Lets first try a simple logistic regression against the average values for each of the given brain waves.

In [163]:
aggregated = sessions.aggregate(np.mean)
cols = aggregated.columns[:-1]
averages = aggregated[cols]
averages.columns = ["Average " + col for col in cols]
target = aggregated[aggregated.columns[-1]]
average_data = (averages, target)

def test_model(model, data):
    """
    Run the given model against our data
    """
    features, target = data
    scores = cross_val_score(model, features, target, cv=40, scoring='accuracy')
    return np.mean(scores)


In [164]:
print "Logistic Regression"
print test_model(LogisticRegression(random_state=42) , average_data)

Logistic Regression
0.5875


This gives us a 58.75% accuarcy.  This is not too bad as a first try for this data set, as the researchers report a 65% accuracy as being good.  Nethertheless, lets try a few more models

In [165]:
print "Decision Tree"
print test_model(DecisionTreeClassifier(random_state=42), average_data)
print "Gradient Boosting"
print test_model(GradientBoostingClassifier(random_state=42), average_data)
print "AdaBoost"
print test_model(AdaBoostClassifier(random_state=42), average_data)
print "Nearest Neighbor"
print test_model(KNeighborsClassifier(n_neighbors=1), average_data)
print "3 Nearest Neighbors"
print test_model(KNeighborsClassifier(n_neighbors=3), average_data)

Decision Tree
0.691666666667
Gradient Boosting
0.747916666667
AdaBoost
0.764583333333
Nearest Neighbor
0.645833333333
3 Nearest Neighbors
0.6875


The ensemble methods seem to be doing the best, with the AdaBoost algorithm getting an accuracy of over 75%.

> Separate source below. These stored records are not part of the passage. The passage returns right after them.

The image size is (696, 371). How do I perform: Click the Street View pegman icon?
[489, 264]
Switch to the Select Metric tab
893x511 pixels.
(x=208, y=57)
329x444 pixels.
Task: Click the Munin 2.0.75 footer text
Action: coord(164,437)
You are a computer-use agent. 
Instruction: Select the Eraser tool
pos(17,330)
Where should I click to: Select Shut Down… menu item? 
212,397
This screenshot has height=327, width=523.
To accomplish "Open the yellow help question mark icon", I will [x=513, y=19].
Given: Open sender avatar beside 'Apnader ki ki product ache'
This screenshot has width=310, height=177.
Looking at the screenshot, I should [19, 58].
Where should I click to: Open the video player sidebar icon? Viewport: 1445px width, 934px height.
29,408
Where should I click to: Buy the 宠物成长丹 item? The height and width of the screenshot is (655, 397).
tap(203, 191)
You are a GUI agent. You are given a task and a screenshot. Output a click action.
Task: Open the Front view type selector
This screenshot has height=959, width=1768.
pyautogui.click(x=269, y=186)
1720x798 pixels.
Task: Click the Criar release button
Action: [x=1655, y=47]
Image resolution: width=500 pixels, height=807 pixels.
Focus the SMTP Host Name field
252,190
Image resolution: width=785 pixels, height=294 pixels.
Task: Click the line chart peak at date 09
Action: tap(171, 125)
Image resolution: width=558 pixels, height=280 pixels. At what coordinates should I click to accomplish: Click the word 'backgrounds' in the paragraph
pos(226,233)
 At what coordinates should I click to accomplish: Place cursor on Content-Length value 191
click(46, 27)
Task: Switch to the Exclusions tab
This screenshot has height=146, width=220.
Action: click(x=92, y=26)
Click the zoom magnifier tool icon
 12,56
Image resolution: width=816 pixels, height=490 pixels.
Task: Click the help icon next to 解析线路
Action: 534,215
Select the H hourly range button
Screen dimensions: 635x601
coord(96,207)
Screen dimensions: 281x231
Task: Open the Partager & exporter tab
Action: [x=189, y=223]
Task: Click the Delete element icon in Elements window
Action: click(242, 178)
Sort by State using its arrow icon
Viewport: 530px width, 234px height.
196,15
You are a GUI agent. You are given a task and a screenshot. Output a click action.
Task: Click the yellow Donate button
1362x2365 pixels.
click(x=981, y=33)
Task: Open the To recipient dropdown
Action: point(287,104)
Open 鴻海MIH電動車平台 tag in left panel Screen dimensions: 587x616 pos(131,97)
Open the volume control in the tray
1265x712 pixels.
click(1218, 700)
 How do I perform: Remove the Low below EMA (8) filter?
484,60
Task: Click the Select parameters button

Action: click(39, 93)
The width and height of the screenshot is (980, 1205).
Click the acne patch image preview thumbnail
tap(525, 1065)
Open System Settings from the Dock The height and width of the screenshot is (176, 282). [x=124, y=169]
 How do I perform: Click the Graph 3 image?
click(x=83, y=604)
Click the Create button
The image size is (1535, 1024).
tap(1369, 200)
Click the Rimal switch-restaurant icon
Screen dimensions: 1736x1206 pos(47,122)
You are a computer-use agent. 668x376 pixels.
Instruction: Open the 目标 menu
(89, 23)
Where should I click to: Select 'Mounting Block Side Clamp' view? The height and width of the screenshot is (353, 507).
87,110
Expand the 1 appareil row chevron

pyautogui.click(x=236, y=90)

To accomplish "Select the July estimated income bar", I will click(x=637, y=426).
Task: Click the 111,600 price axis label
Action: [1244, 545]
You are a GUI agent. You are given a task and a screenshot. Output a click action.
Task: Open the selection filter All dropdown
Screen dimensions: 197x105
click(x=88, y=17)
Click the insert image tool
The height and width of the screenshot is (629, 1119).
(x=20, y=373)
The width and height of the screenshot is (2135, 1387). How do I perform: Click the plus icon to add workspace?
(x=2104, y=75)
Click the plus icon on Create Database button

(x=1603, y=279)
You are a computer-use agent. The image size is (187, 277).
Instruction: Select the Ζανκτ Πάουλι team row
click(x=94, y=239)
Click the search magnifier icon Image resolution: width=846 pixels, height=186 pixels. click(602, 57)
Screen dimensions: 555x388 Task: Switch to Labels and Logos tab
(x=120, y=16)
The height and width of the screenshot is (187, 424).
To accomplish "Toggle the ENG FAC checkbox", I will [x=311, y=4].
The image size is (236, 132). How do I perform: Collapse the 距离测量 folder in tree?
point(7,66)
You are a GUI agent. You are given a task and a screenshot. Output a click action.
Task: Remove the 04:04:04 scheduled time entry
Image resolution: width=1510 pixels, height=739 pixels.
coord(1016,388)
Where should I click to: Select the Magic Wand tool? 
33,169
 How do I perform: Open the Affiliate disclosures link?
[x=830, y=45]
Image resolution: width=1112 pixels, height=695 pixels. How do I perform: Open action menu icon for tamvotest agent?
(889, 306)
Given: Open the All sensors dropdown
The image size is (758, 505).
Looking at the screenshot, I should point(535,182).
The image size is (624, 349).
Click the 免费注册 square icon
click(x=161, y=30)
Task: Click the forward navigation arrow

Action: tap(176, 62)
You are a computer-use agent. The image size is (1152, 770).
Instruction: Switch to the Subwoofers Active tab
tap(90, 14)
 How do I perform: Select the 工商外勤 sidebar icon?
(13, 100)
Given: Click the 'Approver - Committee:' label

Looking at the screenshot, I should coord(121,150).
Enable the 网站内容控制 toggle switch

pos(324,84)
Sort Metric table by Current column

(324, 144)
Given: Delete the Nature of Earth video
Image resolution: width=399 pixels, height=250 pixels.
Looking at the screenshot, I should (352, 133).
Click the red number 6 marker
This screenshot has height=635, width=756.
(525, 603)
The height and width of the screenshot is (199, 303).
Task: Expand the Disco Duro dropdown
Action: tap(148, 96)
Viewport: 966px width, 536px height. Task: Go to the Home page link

We can try expanding our features to include other measurements, such as the standard deviations of the levels for each group of brainwaves.  This could help if changes in the brain waves are indictative of confusion, in addition to average values.

In [177]:
std_deviations = sessions.aggregate(np.std)[cols]
std_deviations.columns = [col + " std" for col in cols]
all_features = concat([averages, std_deviations], axis=1)
all_data = (all_features, target)

In [178]:
print "Logistic Regression"
print test_model(LogisticRegression(random_state=42) , all_data)
print "Decision Tree"
print test_model(DecisionTreeClassifier(random_state=42), all_data)
print "Gradient Boosting"
print test_model(GradientBoostingClassifier(random_state=42), all_data)
print "AdaBoost"
print test_model(AdaBoostClassifier(random_state=42), all_data)
print "Nearest Neighbor"
print test_model(KNeighborsClassifier(n_neighbors=1), all_data)
print "3 Nearest Neighbors"
print test_model(KNeighborsClassifier(n_neighbors=3), all_data)

Logistic Regression
0.59375
Decision Tree
0.777083333333
Gradient Boosting
0.725
AdaBoost
0.7125
Nearest Neighbor
0.65
3 Nearest Neighbors
0.704166666667


With the additional features, some models (such as decision trees and 3 nearest neighbors) improved, but both the ensemble algorithms did slightly more poorly.  However, the best performing algorithms remain those using decision trees, with the plain decision tree classifier now performing the best.  Luckily this is a classifier that is relatlively easy to interpret, so we can train one on all the data and see what it is keying off of.

In [208]:
classifier = DecisionTreeClassifier(random_state=42)
classifier.fit(all_features, target)
DataFrame(classifier.feature_importances_, index=all_features.columns).sort_values(0, ascending=False)

Unnamed: 0,0
Average Theta,0.270108
Gamma2 std,0.16758
Average Beta 2,0.137392
Average Alpha 1,0.095932
Alpha 2 std,0.090207
Average Gamma2,0.065985
Average Delta,0.046079
Average Alpha 2,0.043351
Gamma1 std,0.036681
Alpha 1 std,0.026677


Interestingly, the most important feature is the average theta value.  This is significant as the researchers mention past research suggests theta values correlate with confusion levels.  The deviation of gamma 2 brainwaves and the average beta 2 brainwaves are also relatively significant.